Whitaker’s quotation is one of the best that I have ever read. I have searched for others but none of them ever seem to catch the essence of the impact that principals have on schools. As a beginning school principal a few years ago, it was a quotation that I strongly believed personified what I wanted out of my leadership role and I read it when I’m having a bad day. It helps to shift my focus to the greater good.
On the worst days, and even some of the best, administrators should reflect and question the impact they have on students, staff and parents. The power of the principal can be both good and bad depending on the leader. Being a principal is so much more than doing discipline and completing observations, although those are very important parts of the job.

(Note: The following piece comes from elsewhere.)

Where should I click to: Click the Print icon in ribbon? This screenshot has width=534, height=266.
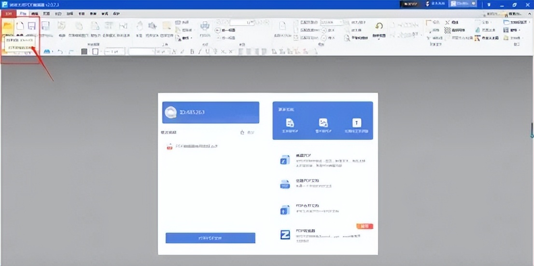pyautogui.click(x=205, y=27)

Being a principal is about setting the tone and advocating for students that we have the pleasure of watching over a number of years.

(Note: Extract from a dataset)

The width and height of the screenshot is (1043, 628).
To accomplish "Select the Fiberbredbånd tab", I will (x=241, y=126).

Most teachers have a student for one year but we have students over 4, 5 or even six years depending on whether we are in elementary, middle or high school. That is very powerful because we have often had the opportunity to sit in child study meetings and talk about the growth of a child. “Sure he is struggling with math in third grade but there was a time in kindergarten when he sat under tables and wouldn’t participate in any subject.”
The right principal can have an enormous impact on students. It starts at bus arrival and lasts through the day until the students get on the bus. It involves walking into classrooms, watching students learn, and having conversations with students and staff. Good principals create strong relationships with students over numerous years. To some principals, this is the best part of the job.
How can principals evaluate how well teachers teach if they do not spend time in classrooms?
Let’s face it, those of us who have been in education long enough most likely had a principal who came in to do a classroom observation and the evaluation didn’t offer any more information than we already knew. Some observations seemed to be more of a formal obligation to get through than a conversation about how to become a better teacher. I once had a principal go through his wallet as he observed me, which either meant that I was a boring teacher or he was disconnected from the observation process.
If principals maintain the status quo by remaining in their office and not observing teachers and students, then they are doing nothing to move the school forward and they certainly are not helping the case that schools need to be less about accountability and more about teaching and learning.
However, if principals spend time researching best practices and take quality time to have conversations with teachers about teaching and learning, they will be able to have a positive impact on the buildings they serve. And don’t get me wrong, being a principal means serving those who teach, learn and parent in the school community.
Good principals who have years of teaching experience before they enter administration, and those that spend quality time in classrooms can effectively evaluate teachers and help them find better ways to work with students. However, it’s a two way street, good principals need to listen to the needs of their students, staff and parents and find the best ways to meet their needs.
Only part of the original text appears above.